Since 2005, stop-motion comedy “Robot Chicken” has been skewering everything under the sun. This Fall, the people behind the hit adult swim show are taking their talents to online network Crackle for a bold — and plenty subversive — new take on superheroes with “SuperMansion.” Produced by and starring Bryan Cranston, “SuperMansion” tells the story of Titanium Rex, the aging leader of a superhero team turned unlikely roommates.
Friday at Comic-Con International in San Diego, the network unveiled the first official trailer for the new digital series in front of a packed crowd. Eric Goldman from IGN then moderated a panel featuring the voice cast and writers of the stop-motion series including Cranston, Jillian Bell (Lex), Tucker Gilmore (Black Saturn), Tom Root (Brad), Heidi Lynn Gardner (Cooch), “Robot Chicken” creators Seth Green & Matt Senreich, and writer Zeb Wells.

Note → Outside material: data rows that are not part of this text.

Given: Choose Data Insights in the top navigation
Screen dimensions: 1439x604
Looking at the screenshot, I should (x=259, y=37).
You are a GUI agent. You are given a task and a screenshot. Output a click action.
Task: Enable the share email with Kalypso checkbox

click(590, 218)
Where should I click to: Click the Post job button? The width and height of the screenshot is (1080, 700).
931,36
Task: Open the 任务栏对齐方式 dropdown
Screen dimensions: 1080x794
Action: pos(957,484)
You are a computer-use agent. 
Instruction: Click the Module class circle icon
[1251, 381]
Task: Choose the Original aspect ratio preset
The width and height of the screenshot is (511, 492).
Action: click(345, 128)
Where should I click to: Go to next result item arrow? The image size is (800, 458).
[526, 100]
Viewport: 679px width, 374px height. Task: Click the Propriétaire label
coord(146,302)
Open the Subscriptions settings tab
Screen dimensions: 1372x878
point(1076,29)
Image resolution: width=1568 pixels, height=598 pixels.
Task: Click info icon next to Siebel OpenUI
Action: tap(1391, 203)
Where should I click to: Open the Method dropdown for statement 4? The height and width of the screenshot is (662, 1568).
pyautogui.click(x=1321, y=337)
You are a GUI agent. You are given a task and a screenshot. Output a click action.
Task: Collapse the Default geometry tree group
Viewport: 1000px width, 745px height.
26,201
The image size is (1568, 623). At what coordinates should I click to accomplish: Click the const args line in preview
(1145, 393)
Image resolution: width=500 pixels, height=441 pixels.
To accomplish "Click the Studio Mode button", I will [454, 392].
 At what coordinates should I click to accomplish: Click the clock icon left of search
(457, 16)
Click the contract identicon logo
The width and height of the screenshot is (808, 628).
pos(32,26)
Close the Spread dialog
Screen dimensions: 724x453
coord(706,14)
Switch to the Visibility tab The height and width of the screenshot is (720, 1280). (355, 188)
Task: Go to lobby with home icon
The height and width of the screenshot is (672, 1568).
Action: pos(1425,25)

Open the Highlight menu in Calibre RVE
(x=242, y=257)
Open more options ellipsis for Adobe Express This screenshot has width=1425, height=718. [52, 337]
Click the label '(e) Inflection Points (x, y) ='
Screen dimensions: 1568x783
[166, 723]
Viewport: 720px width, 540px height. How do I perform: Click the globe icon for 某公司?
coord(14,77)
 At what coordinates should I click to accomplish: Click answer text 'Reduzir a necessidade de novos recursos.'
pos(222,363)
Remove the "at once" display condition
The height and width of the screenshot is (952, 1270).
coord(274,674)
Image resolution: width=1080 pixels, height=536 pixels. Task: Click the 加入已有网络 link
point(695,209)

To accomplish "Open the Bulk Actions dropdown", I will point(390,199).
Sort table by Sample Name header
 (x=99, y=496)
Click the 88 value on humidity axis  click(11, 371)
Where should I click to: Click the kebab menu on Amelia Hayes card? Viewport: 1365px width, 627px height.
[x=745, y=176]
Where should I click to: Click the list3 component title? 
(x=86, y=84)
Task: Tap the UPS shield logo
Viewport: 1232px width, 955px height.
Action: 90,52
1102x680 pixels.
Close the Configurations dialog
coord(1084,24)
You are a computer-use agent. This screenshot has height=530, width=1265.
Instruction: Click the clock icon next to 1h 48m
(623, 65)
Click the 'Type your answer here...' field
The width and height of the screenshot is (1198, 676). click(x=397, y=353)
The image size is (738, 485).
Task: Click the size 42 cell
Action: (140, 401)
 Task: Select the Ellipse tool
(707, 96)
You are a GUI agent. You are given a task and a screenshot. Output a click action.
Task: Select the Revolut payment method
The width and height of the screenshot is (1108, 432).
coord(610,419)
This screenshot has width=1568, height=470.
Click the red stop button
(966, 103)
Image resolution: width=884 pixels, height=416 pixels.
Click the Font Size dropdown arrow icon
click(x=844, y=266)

As expected, the group was exceedingly entertaining and the levity started with the very first question as Goldman asked Cranston if he “was looking for a show with similar gravitas” after finishing his award-winning run on “Breaking Bad.” When Cranston spoke with Green and Senreich about how he could sink his career following a major high, they both responded with “Animation!”
Green explained the genesis of the show was a segment from the first season of “Robot Chicken” called “Real World Metropolis,” while Senreich indicated the initial inspiration sprouted from how much fun the group had with the Star Wars and DC Comics “Robot Chicken” specials. “We decided we wanted our own universe to play in,” said Senreich. “We wanted to do it with original characters versus someone else’s.”
As evidenced by the trailer and the pedigree of the show’s creators, these are not your typical superheroes. Cranston talked about his aging superhero Titanium Rex battling with erectile dysfunction, saying, “as you age, you think that you’re young and virile and you can kick ass. And you can’t quite keep up with the youngsters anymore.”
Root called Brad “a man of many addictions. Mostly drugs. Some sex. Probably some eating. Gambling is a big problem. Body modifications. And some steroids probably.”
Gardner described Cooch succinctly as “she-trash,” with Green adding that the character is an example of a “weirdly-hot-yet-clearly-animal superhero woman that super confuse guys about how they feel about issues such as bestiality. And it should be cut and dry.”
Since Green voices multiple characters for the show, he joked about unsuccessfully auditioning for Cranston’s Titanium Rex role and reflected upon competing with the “Breaking Bad” star across their careers. “Do you know how close I was to being the dad on ‘Malcolm in the Middle?'” he asked. He also commented on Cranston’s screen test for “Buffy the Vampire Slayer’s” Oz, to which Cranston replied. “And Scott in ‘Austin Powers.'”
At points, the panel became tastefully tasteless, featuring everything from Cranston leering at a female Space Ghost cosplayer who requested each of the actors sing in their character’s voice to an audience member asking whether a Cooch blow-up doll would be licensed. “Can you imagine having a discussion with Toys ‘R’ Us about that?” Green joked. Through it all, the crowd both laughed and groaned, keeping up with the lively spirit of the panel.
Green offered a thoughtful response when asked about walking the politically correct line in an era where viewers can no longer watch “The Dukes of Hazzard.” “You’ve got to make the jokes that you think are funny,” he said. “There’s always something aggressive about somewhat offensive humor but there’s also a real distinction between humor that’s kind of humorously offensive and things that are genuinely hurtful to each another. We just continue to evolve.” The response indicates the craft behind the often over-the-top humor that permeates “Robot Chicken” and is certain to be a hallmark of “SuperMansion” as well.
“SuperMansion” debuts this fall on Crackle.